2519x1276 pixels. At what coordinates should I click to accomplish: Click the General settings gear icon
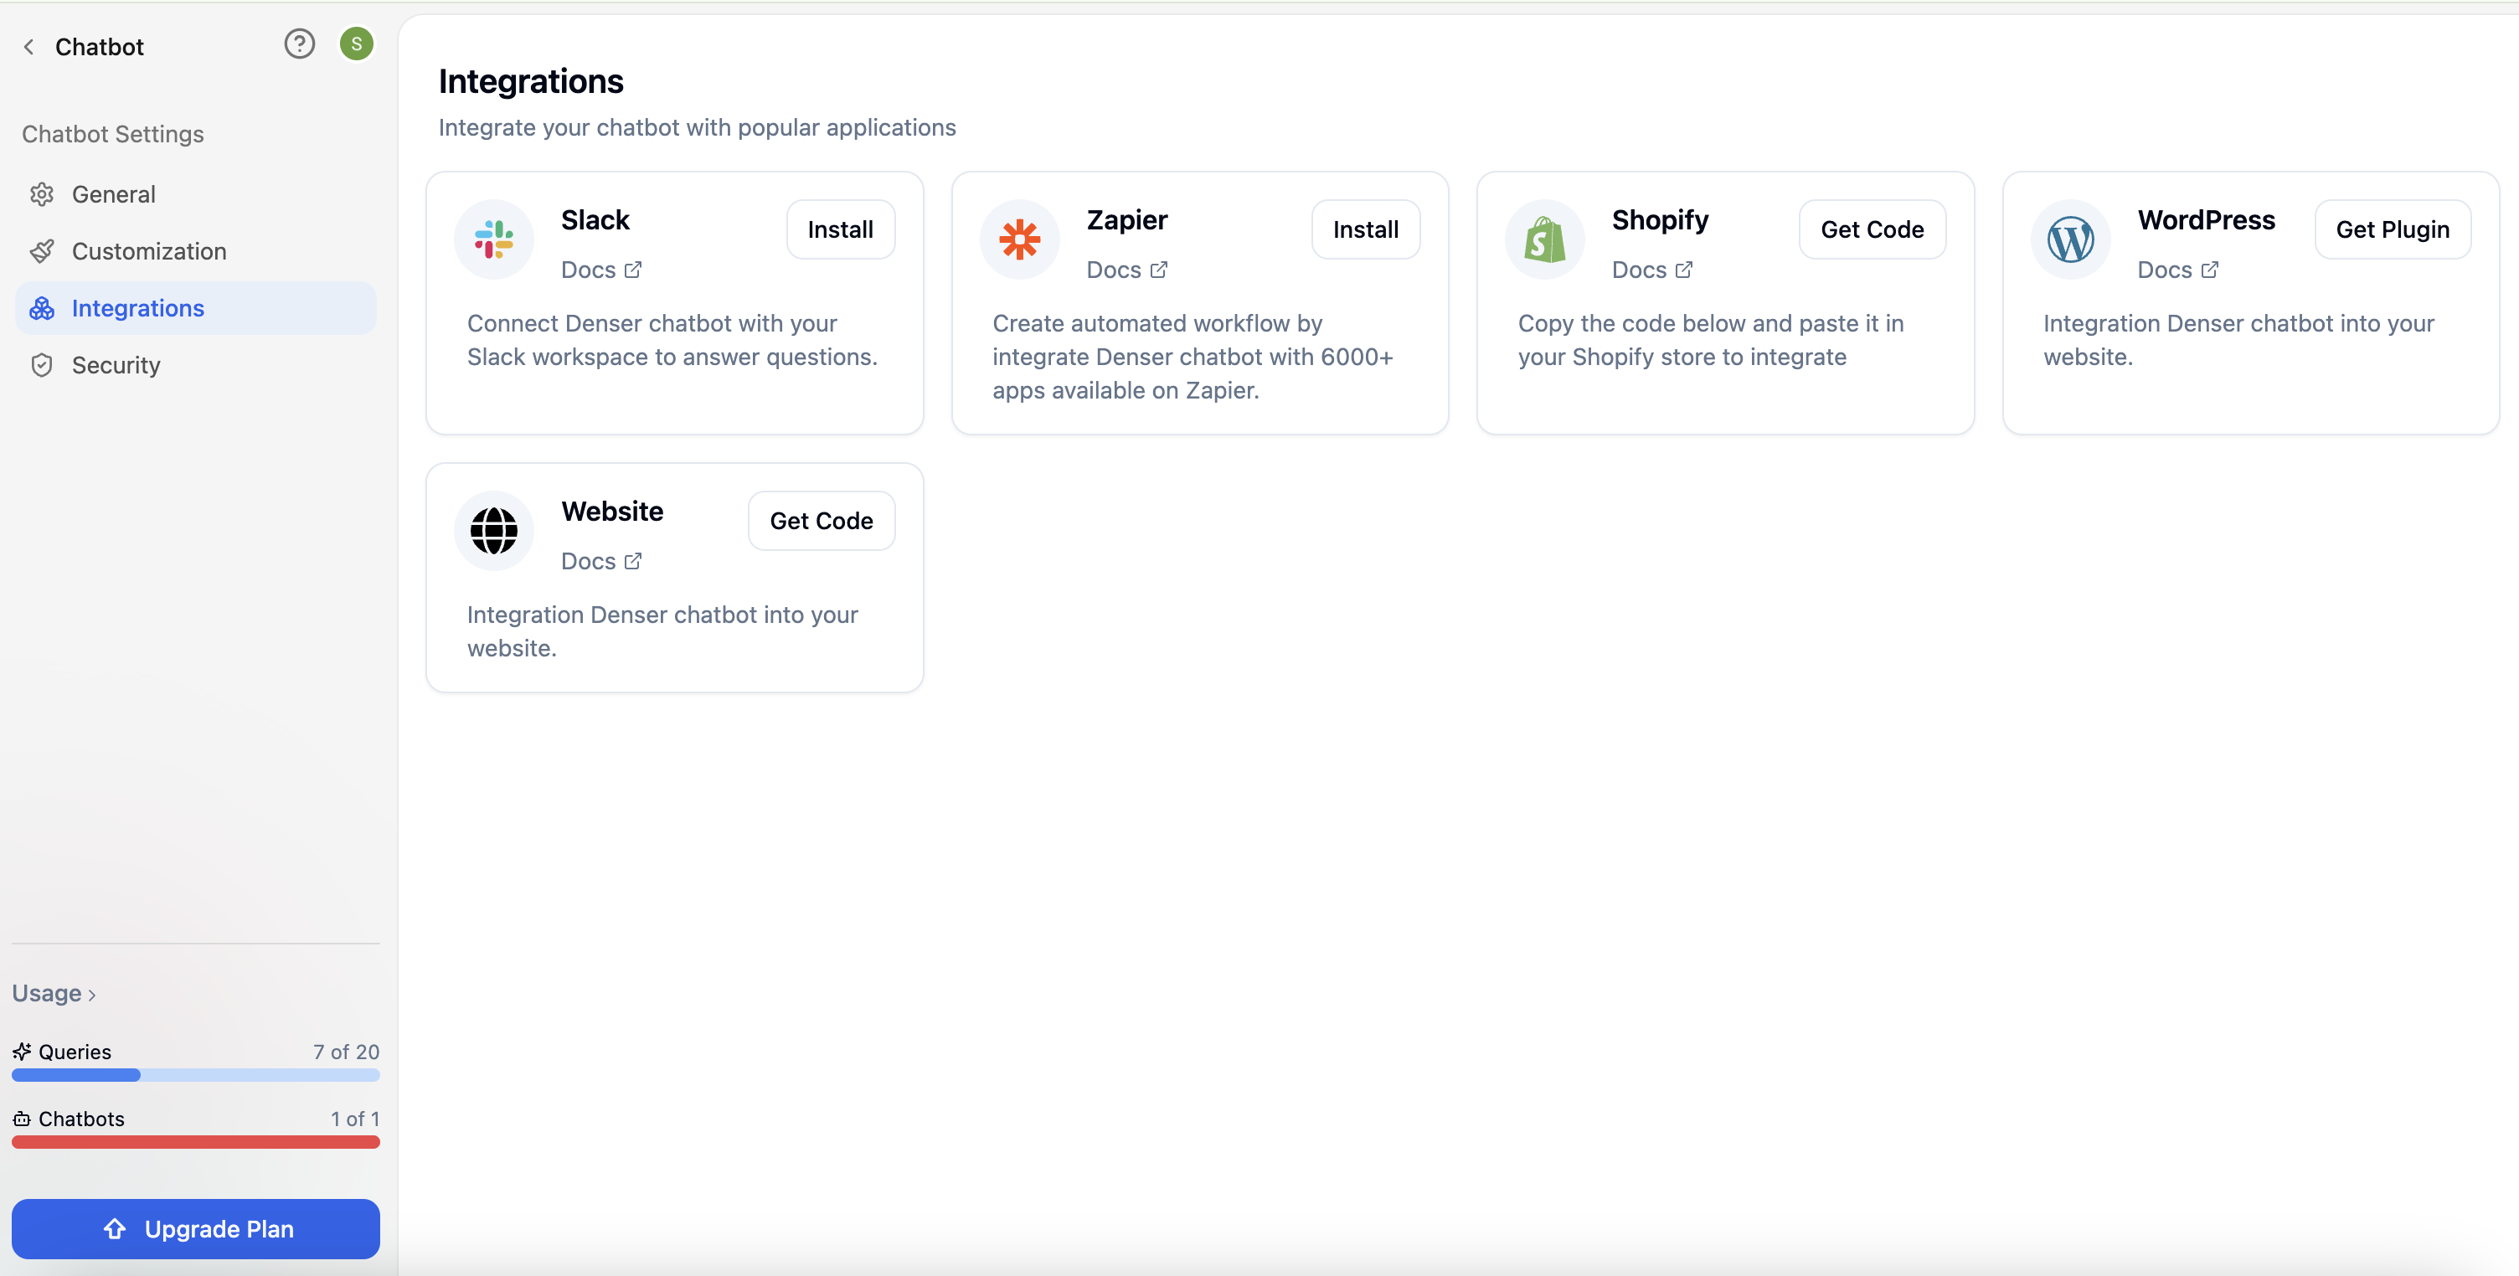click(x=43, y=194)
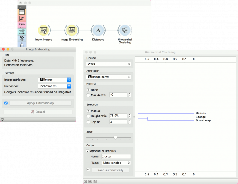This screenshot has height=184, width=238.
Task: Select the Distances widget node
Action: point(98,30)
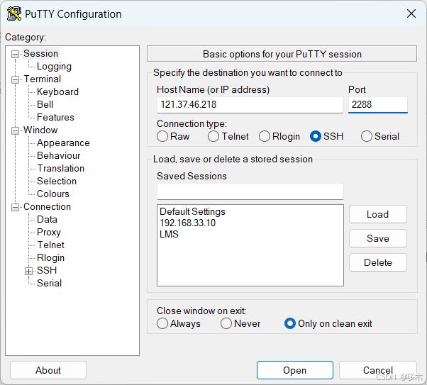This screenshot has width=427, height=385.
Task: Select the SSH connection type
Action: (316, 136)
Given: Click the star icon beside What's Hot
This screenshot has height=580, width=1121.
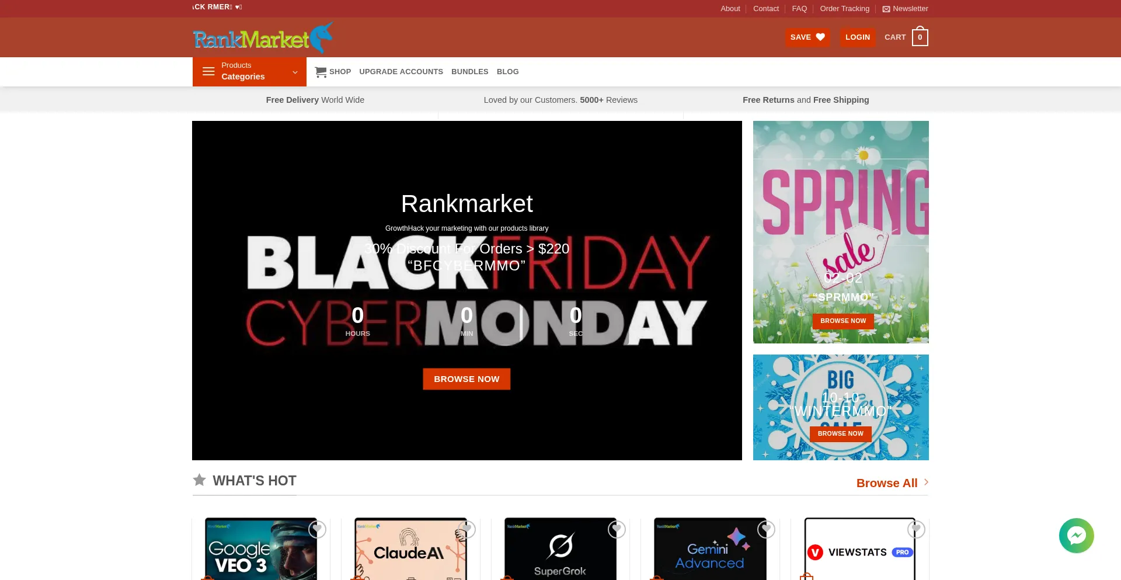Looking at the screenshot, I should [x=200, y=480].
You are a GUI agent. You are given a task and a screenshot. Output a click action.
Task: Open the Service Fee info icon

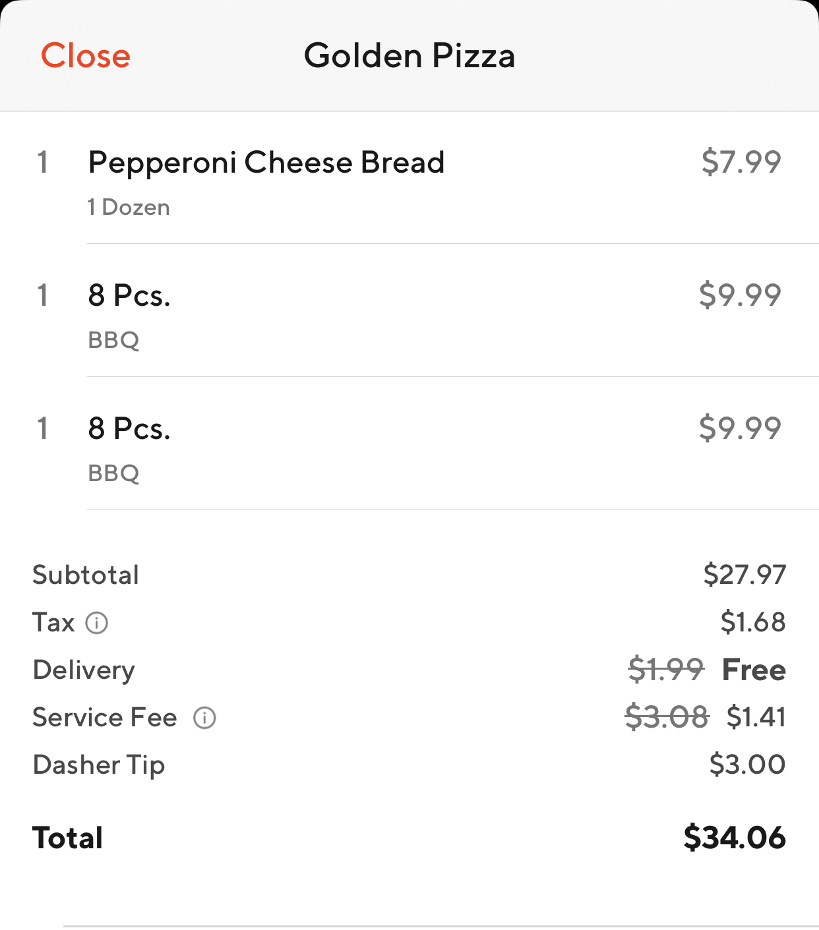pos(204,718)
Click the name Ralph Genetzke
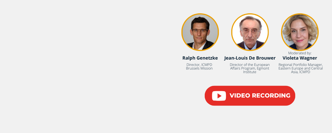The width and height of the screenshot is (332, 133). 200,58
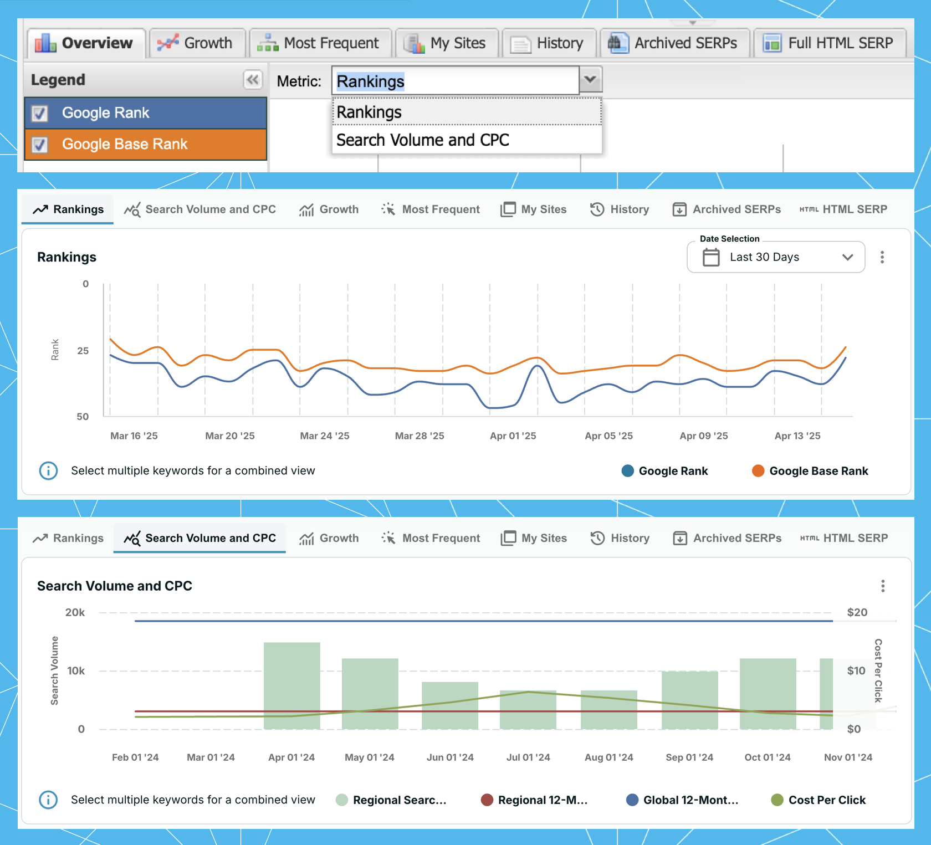
Task: Collapse the Legend panel with double-arrow
Action: pyautogui.click(x=253, y=80)
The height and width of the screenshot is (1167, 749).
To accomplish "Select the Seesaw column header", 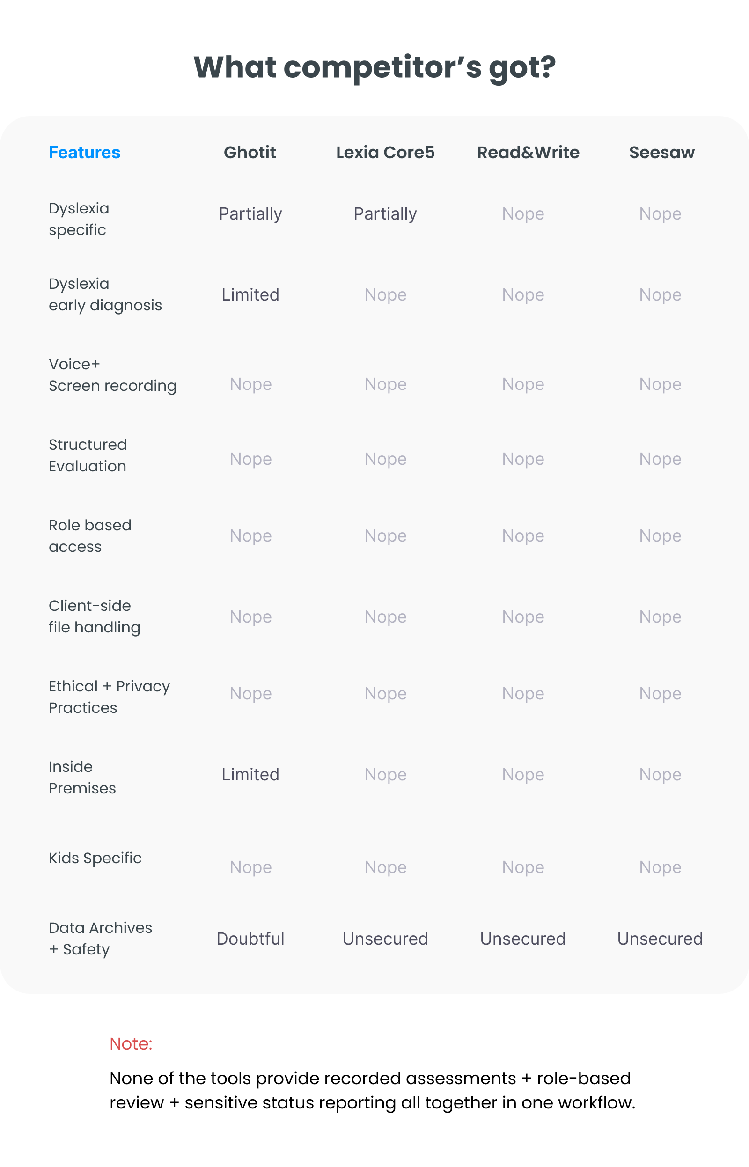I will [661, 152].
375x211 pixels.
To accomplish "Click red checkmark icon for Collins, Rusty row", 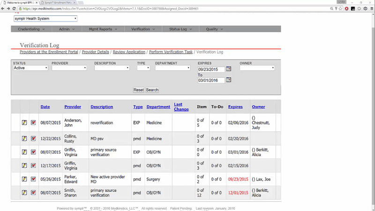I will (33, 138).
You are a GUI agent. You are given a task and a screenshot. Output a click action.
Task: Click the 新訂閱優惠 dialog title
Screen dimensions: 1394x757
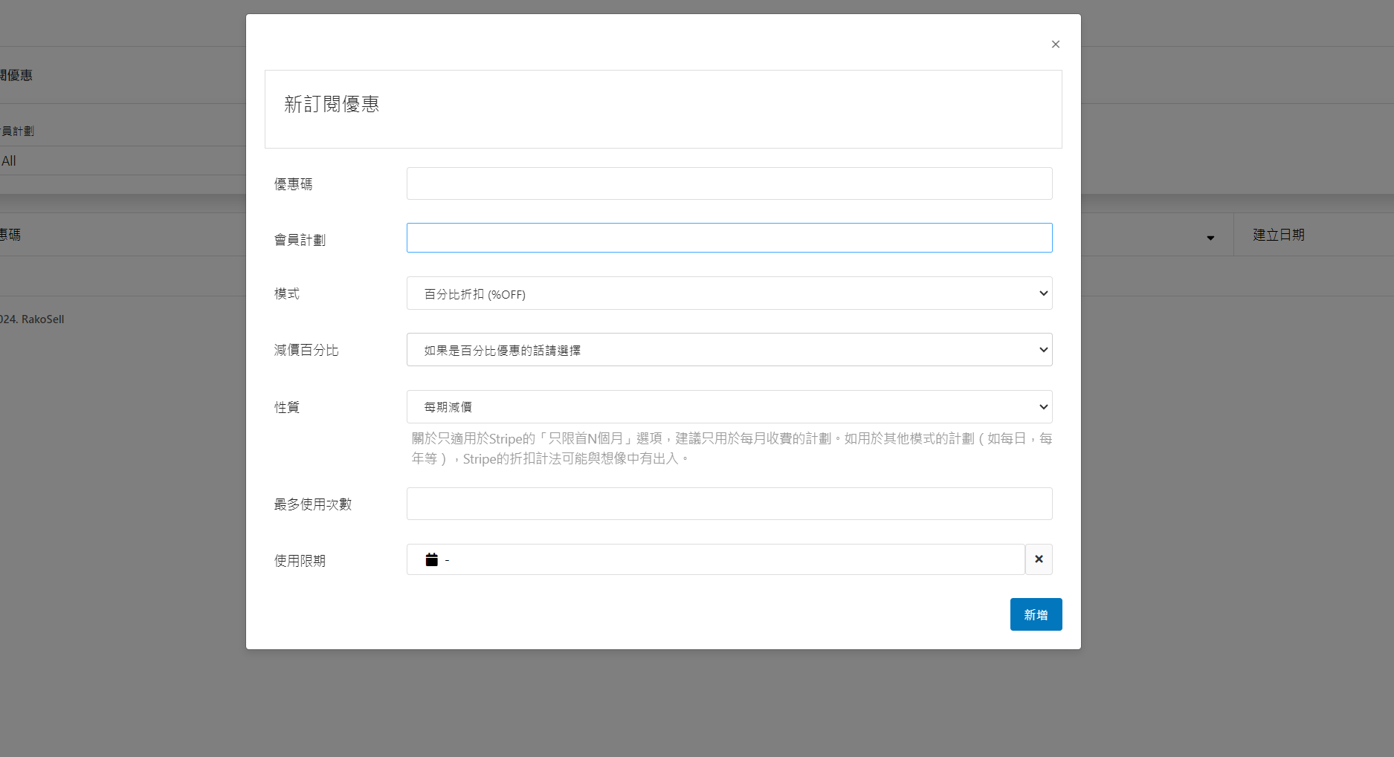coord(332,105)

• • • • • • •

Exercise brief
The expected output is an exact retyping of the lines from the line with "Task: Click the 新訂閱優惠 dialog title" through the last line of the data, with both ends kept and the pictures dropped.

Exercise result
Task: Click the 新訂閱優惠 dialog title
Screen dimensions: 1394x757
coord(332,105)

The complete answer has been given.